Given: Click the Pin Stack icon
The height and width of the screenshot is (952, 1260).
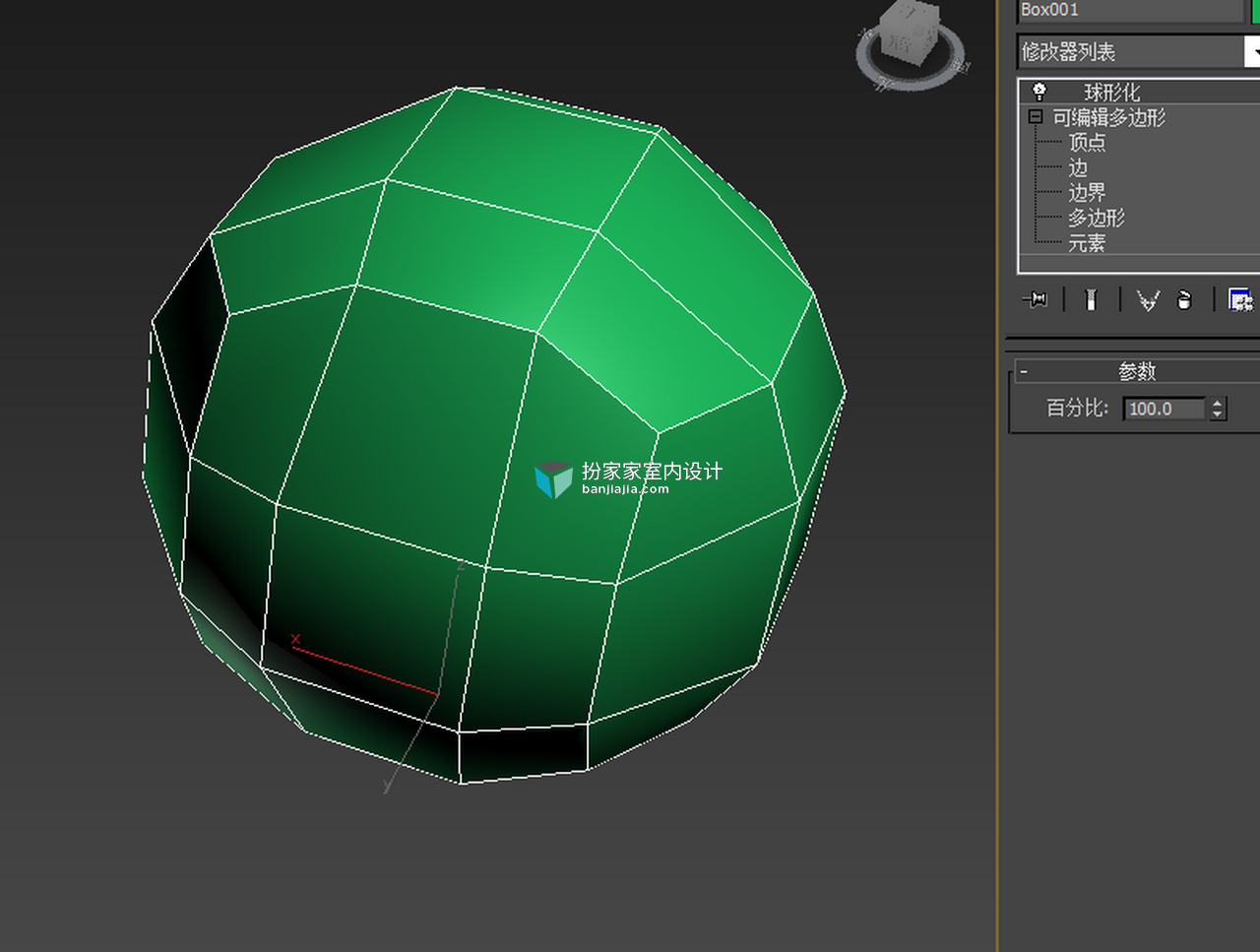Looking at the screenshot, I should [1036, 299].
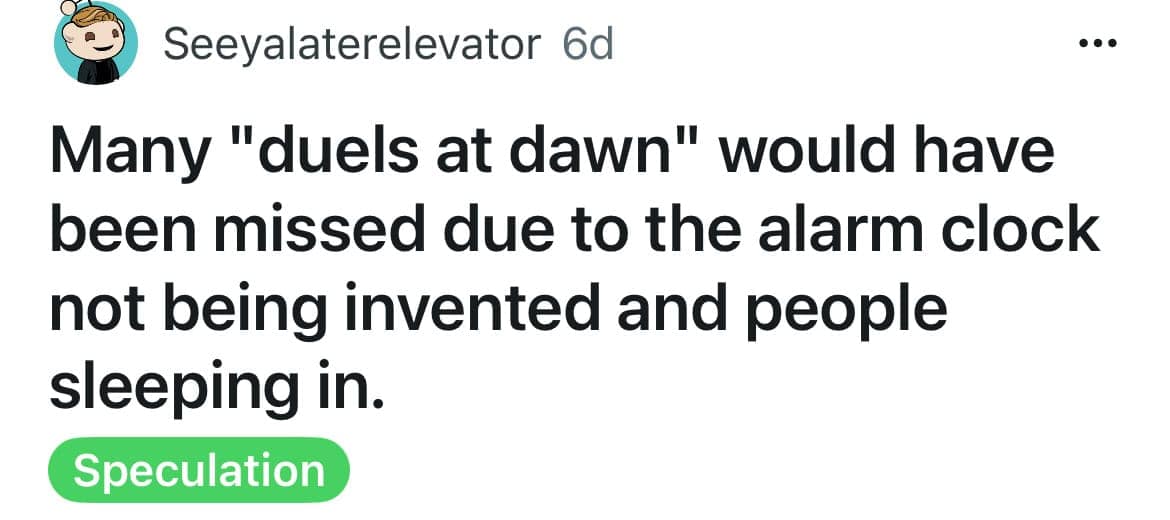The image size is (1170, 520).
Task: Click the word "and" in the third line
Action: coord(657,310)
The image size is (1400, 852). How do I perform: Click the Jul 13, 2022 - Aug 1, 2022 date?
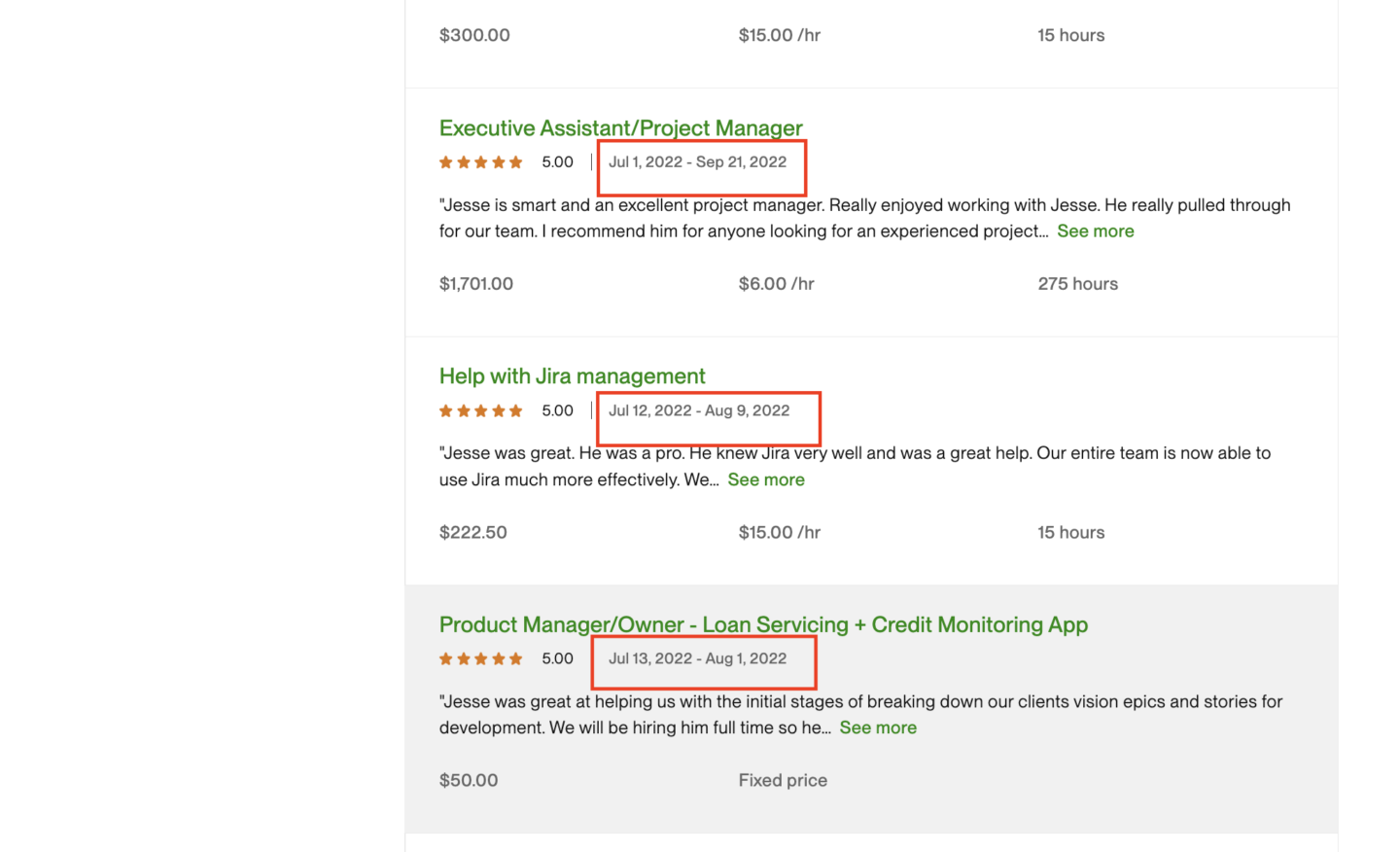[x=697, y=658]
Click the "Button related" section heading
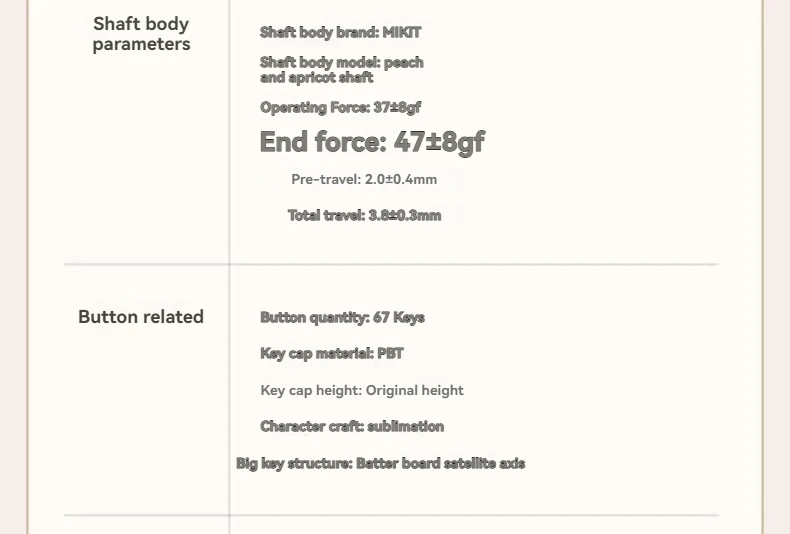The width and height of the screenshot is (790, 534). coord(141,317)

########

Set down exactly the lines between the line containing "The image size is (1400, 852)." and the end of the records above, both ends included; pictures stay out.

● Solved problem
The image size is (1400, 852). How do I perform: Click the Jul 13, 2022 - Aug 1, 2022 date?
[x=697, y=658]
Click the "Button related" section heading
The width and height of the screenshot is (790, 534). coord(141,317)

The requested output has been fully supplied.